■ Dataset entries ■
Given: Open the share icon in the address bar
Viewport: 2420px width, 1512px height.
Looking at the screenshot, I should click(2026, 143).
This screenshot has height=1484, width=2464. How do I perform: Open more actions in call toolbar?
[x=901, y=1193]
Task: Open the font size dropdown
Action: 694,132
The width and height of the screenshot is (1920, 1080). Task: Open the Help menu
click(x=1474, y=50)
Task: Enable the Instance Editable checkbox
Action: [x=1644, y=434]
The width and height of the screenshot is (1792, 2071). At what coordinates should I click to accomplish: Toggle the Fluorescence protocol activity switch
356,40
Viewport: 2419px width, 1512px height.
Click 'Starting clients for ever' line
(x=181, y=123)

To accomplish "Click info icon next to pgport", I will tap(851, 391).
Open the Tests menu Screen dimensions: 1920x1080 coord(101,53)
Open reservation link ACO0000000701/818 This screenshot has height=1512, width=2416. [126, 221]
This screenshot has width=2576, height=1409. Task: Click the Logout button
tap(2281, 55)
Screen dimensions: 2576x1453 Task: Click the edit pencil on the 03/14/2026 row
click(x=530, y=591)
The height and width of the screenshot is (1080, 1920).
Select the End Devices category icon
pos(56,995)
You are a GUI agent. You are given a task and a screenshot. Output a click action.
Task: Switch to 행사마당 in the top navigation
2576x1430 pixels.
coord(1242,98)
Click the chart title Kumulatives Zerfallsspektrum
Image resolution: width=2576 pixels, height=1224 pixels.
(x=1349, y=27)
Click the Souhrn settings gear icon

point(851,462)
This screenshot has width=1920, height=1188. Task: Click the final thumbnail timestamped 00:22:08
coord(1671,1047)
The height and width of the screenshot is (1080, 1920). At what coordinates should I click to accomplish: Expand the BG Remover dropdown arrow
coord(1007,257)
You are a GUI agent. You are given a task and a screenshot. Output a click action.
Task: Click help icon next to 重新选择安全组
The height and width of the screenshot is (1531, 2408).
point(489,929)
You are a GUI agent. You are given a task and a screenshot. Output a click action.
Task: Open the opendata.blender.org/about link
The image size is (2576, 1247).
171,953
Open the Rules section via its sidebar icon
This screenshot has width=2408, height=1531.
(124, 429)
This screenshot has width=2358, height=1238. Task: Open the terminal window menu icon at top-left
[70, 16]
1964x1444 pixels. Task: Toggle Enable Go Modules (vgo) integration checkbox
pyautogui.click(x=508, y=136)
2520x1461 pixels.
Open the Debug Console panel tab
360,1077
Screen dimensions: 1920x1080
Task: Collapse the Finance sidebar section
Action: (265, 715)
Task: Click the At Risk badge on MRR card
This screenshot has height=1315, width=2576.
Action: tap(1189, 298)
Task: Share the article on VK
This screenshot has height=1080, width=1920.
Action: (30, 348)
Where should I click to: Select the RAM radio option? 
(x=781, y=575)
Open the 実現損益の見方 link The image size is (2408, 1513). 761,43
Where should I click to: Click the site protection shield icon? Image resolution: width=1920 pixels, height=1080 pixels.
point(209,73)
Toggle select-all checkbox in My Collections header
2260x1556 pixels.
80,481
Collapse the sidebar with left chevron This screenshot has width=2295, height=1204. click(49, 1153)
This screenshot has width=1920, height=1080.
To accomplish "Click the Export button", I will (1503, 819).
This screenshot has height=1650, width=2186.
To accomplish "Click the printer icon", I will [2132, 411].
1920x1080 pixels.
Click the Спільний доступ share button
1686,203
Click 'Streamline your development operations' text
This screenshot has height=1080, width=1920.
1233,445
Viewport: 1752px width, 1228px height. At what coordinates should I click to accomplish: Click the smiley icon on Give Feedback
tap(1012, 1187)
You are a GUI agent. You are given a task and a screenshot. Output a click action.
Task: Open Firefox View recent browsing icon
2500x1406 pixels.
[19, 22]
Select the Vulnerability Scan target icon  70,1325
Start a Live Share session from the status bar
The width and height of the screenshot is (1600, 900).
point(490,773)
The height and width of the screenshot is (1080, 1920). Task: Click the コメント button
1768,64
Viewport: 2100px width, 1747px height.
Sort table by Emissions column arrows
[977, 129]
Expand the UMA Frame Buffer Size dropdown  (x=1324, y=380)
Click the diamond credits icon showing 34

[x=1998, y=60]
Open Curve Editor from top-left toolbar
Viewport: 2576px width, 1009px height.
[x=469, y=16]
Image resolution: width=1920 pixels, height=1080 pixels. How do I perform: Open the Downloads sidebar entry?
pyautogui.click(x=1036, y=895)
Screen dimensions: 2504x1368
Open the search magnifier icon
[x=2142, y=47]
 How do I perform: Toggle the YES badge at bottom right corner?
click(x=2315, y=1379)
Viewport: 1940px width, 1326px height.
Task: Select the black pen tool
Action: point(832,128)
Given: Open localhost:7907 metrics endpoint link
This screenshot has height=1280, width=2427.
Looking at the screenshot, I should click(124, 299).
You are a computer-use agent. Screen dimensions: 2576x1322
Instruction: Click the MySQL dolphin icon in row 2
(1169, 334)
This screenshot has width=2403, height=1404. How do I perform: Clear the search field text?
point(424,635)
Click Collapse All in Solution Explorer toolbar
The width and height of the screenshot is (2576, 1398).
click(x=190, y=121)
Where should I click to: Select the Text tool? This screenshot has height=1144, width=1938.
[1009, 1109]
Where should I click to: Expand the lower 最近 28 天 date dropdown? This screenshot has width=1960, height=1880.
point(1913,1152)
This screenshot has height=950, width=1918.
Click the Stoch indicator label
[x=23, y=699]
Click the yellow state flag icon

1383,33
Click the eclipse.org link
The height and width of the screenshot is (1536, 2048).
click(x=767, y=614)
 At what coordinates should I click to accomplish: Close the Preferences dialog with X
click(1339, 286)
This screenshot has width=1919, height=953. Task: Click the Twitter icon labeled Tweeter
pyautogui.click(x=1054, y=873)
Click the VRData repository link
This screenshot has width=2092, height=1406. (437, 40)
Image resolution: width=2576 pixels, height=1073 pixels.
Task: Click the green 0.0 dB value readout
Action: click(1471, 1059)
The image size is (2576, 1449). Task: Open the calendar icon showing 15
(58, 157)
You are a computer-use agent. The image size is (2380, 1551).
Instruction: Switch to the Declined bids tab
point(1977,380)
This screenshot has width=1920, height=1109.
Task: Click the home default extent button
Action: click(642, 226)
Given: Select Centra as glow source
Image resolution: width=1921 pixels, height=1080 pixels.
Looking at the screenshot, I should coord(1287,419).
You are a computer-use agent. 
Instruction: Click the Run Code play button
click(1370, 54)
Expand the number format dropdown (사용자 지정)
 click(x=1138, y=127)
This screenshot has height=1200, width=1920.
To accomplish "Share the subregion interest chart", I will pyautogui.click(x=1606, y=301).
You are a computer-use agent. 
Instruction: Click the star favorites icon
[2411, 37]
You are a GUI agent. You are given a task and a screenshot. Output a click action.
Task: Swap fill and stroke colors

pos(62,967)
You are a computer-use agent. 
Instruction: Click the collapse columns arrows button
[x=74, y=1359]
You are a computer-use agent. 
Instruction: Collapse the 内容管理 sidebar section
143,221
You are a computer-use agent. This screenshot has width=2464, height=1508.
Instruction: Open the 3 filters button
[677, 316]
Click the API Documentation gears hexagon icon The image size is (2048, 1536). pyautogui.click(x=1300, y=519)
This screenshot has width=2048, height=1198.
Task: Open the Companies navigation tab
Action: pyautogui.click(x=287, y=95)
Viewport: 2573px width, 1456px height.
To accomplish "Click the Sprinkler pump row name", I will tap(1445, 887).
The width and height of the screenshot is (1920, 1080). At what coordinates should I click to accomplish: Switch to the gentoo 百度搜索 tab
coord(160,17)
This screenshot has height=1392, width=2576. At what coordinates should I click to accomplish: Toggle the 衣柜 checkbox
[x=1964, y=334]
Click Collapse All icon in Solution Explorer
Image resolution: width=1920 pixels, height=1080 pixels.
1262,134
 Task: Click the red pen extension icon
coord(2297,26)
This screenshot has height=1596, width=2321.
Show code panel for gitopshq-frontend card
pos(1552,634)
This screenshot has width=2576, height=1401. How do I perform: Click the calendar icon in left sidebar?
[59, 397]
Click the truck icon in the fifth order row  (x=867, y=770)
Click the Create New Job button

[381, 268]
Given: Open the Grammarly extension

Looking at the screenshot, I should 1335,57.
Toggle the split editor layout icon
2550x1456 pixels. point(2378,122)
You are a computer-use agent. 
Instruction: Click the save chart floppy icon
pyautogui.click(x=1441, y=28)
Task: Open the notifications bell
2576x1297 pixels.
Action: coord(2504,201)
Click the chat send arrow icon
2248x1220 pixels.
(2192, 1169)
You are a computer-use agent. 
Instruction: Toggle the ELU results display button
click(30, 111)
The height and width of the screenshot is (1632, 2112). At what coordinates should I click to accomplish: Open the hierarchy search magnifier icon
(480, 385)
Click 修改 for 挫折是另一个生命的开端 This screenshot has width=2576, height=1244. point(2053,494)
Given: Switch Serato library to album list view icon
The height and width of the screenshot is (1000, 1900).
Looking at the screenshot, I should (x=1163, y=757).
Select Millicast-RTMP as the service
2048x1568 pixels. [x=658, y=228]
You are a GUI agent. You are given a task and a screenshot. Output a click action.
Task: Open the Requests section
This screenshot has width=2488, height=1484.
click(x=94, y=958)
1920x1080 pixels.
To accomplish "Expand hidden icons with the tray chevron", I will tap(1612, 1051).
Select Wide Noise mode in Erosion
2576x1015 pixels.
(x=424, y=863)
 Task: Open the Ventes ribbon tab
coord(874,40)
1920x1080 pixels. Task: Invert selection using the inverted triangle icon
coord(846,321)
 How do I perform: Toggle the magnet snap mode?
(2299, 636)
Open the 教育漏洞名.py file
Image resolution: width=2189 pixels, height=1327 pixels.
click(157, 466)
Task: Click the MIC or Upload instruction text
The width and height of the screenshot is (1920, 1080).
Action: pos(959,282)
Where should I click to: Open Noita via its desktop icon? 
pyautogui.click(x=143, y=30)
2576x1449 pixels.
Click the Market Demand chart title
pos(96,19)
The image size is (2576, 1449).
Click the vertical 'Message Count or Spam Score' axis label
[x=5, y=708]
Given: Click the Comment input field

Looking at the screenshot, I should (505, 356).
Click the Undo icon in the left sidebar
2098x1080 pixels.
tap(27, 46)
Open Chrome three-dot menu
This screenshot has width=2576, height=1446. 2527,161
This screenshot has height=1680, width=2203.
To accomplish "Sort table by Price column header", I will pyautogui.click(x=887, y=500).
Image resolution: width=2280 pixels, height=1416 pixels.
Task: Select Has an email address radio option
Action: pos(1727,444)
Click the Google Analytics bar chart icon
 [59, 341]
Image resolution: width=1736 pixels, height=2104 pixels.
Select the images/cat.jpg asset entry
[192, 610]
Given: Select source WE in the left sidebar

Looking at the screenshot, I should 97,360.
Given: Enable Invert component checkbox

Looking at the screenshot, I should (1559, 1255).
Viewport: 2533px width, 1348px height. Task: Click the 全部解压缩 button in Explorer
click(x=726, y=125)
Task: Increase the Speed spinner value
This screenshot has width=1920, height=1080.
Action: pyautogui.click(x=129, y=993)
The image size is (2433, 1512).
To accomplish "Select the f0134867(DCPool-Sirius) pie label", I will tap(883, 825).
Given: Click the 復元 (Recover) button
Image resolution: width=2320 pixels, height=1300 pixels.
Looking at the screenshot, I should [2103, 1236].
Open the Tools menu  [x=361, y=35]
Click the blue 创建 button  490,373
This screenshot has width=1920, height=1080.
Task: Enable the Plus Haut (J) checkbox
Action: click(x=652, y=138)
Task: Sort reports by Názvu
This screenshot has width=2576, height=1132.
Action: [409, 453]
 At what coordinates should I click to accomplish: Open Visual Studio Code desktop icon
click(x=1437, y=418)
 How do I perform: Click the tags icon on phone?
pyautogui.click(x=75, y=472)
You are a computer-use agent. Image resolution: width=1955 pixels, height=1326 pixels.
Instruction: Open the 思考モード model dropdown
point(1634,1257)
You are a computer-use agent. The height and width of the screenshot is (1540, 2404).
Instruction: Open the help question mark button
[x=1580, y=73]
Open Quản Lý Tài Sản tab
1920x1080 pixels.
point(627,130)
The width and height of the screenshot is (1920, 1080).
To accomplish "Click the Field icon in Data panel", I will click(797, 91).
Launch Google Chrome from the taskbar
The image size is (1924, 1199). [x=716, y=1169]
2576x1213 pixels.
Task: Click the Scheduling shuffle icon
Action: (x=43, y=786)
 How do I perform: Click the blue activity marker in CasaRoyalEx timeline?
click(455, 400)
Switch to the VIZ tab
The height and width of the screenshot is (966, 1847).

■ ASSIGNED TASK ■
Of the entries above, repeat exactly the lines from the line with "Open the Tests" through the line with "2520x1461 pixels.", both of them included.

■ EXERCISE RESULT ■
Open the Tests menu Screen dimensions: 1920x1080 coord(101,53)
Open reservation link ACO0000000701/818 This screenshot has height=1512, width=2416. [126, 221]
This screenshot has width=2576, height=1409. Task: Click the Logout button
tap(2281, 55)
Screen dimensions: 2576x1453 Task: Click the edit pencil on the 03/14/2026 row
click(x=530, y=591)
The height and width of the screenshot is (1080, 1920).
Select the End Devices category icon
pos(56,995)
You are a GUI agent. You are given a task and a screenshot. Output a click action.
Task: Switch to 행사마당 in the top navigation
2576x1430 pixels.
coord(1242,98)
Click the chart title Kumulatives Zerfallsspektrum
Image resolution: width=2576 pixels, height=1224 pixels.
(x=1349, y=27)
Click the Souhrn settings gear icon

point(851,462)
This screenshot has width=1920, height=1188. Task: Click the final thumbnail timestamped 00:22:08
coord(1671,1047)
The height and width of the screenshot is (1080, 1920). At what coordinates should I click to accomplish: Expand the BG Remover dropdown arrow
coord(1007,257)
You are a GUI agent. You are given a task and a screenshot. Output a click action.
Task: Click help icon next to 重新选择安全组
The height and width of the screenshot is (1531, 2408).
point(489,929)
You are a GUI agent. You are given a task and a screenshot. Output a click action.
Task: Open the opendata.blender.org/about link
The image size is (2576, 1247).
171,953
Open the Rules section via its sidebar icon
This screenshot has width=2408, height=1531.
(124, 429)
This screenshot has width=2358, height=1238. Task: Open the terminal window menu icon at top-left
[70, 16]
1964x1444 pixels. Task: Toggle Enable Go Modules (vgo) integration checkbox
pyautogui.click(x=508, y=136)
2520x1461 pixels.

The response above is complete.